青学
□マリポサ(不二周助)
1ページ/11ページ
マリポサ
コートなしのマフラーだけで登下校できるようになったのは
春の訪れが近づいたから。
ときは3月。
それは・・・終わりと始まりの季節だな、と
思いながら不二周助は登校する。
「ん・・・・?」
下駄箱の扉を開けて、上履きに履き替えようとすると
封筒らしきものがひらひらと舞い落ちた。
履きふるしかけた上履きに足を突っこみながら、それを拾いあげた。
不二周助君へ
・・・と、書かれている。丸みをおびた文字は女子が書いたものと言うことが
一目瞭然。つまり・・・これは「ラブレター」と、呼ばれるもの。
_______”また”か・・・。
青学に入学してから、卒業目前の今まで・・・これで何度目だろうと
思い起こせば、自然とため息がもれる。
________差出人は誰だろう・・・?
こんなことは、もう慣れっこ。
だけど・・・心臓がうるさく鳴り、ドキドキした。
もしも・・・
もしかしたら・・・”あのコ”からなんじゃないかと。
封筒をひっくり返して、差出人の名前を読んで・・・今度は落胆のため息。
3年2組藤田智子
他クラス。

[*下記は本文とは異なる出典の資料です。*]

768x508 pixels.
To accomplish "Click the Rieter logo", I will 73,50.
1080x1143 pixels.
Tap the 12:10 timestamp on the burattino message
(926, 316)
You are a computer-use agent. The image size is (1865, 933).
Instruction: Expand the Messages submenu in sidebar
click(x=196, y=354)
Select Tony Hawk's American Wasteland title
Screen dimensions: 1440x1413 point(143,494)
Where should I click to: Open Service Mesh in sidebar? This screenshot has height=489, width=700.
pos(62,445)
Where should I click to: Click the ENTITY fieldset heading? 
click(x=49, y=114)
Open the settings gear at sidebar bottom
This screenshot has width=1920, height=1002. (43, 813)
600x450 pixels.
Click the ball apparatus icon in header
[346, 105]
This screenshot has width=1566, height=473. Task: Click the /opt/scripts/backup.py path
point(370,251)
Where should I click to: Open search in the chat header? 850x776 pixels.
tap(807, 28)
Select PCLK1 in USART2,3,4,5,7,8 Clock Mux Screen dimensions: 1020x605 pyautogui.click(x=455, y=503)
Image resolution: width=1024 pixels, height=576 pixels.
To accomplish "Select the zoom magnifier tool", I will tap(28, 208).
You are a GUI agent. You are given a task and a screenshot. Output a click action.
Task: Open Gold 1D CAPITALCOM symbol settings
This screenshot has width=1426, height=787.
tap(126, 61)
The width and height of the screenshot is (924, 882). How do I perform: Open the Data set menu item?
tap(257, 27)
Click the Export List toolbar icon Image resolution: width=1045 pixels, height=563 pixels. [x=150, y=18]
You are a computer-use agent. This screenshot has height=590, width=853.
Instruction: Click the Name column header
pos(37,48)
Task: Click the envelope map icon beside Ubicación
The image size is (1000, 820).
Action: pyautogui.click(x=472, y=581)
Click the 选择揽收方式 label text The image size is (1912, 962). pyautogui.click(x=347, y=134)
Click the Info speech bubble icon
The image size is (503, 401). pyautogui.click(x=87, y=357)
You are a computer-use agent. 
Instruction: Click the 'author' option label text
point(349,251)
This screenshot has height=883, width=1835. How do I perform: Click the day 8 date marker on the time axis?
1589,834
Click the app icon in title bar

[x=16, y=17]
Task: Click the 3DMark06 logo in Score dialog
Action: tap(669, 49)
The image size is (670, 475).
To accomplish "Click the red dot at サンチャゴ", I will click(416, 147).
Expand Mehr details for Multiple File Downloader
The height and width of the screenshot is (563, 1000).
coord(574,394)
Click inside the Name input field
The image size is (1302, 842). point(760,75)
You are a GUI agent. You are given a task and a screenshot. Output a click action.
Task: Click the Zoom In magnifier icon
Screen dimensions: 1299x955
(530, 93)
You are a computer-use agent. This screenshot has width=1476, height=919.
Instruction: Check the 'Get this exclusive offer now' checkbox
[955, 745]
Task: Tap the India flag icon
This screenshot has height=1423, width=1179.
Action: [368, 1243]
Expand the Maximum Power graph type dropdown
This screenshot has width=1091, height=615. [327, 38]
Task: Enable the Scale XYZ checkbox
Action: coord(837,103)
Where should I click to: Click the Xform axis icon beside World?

しかも・・・よく知らない相手からの手紙だった。
________”あのコ”なわけないのに・・・これで何度目の期待だっけな・・・。
手紙をもらうたび、何度も何度も
ほんの一瞬の期待を抱いた。
「ずっと前から好きでした。付き合って下さい。」と、手紙をくれる相手が
“あのコ”だったらいいのに・・・と。
「お☆は☆よ!」
「・・・・・!」
ぽんぽんと肩を叩かれ、慌てて我に返って振り向くと
頬を指先で突かれた。
「アハッ。今どき”これ”に引っかかるのは周助君だけだよぉー?」
朝一番からささやかなイタズラをしかけてきたのは
不二のクラスメイトである井上茉莉花。
彼女とは1年の頃から3年間、同じクラス。
11クラスもあると言うのに・・・。
周りはそれを「腐れ縁」と呼ぶらしい。
「びっくりした・・・茉莉花ちゃんか・・・。
おはよ。」
「何何?”また”ラブレター?」
不二は、苦笑いして「ラブレター」をポケットに押しこんだ。
「・・・みたいだね。」
ふたりは、教室にむかって並んで歩き出す。
「周助君ってばさ、ほんっとモテモテなんだねぇー・・・。
入学してからこれで何度目?数えられないくらいじゃん?」
「そう言う茉莉花ちゃんもじゃない?
この前なんか、4組のえーと・・・バレー部の部長に
告白されたじゃないか。」
「鈴木君のこと?」
黒髪のツインテールを揺らしながら、茉莉花は不二を見上げた。
「・・・そう、鈴木君って言う人。」
「・・・周助君ほどじゃないけどね。ねぇ?」
茉莉花は、不二を見上げたまま
ピンク色チェックのマフラーを巻きなおした。
かすかに甘い香りがした。
「うん?」
「どぉして、今まで告白されてきて・・・誰にもオッケーしないの?」
「・・・・・。」
_________・・・君がいいから。君しかいないからだよ。
そう。茉莉花こそ、ラブレターをもらうたび
君だったら・・・と、期待した”あのコ”。
「周助君」と、呼ばれるほど仲よしなのに
3年間の”腐れ縁”なのに”友達関係”。
そこから一歩が踏み出せないまま、卒業式が近づいている・・・。
「ねぇーねぇー?なーんで?」と、無邪気で残酷な質問に
不二は、「さぁね」と
作り笑いすることしかできなかった。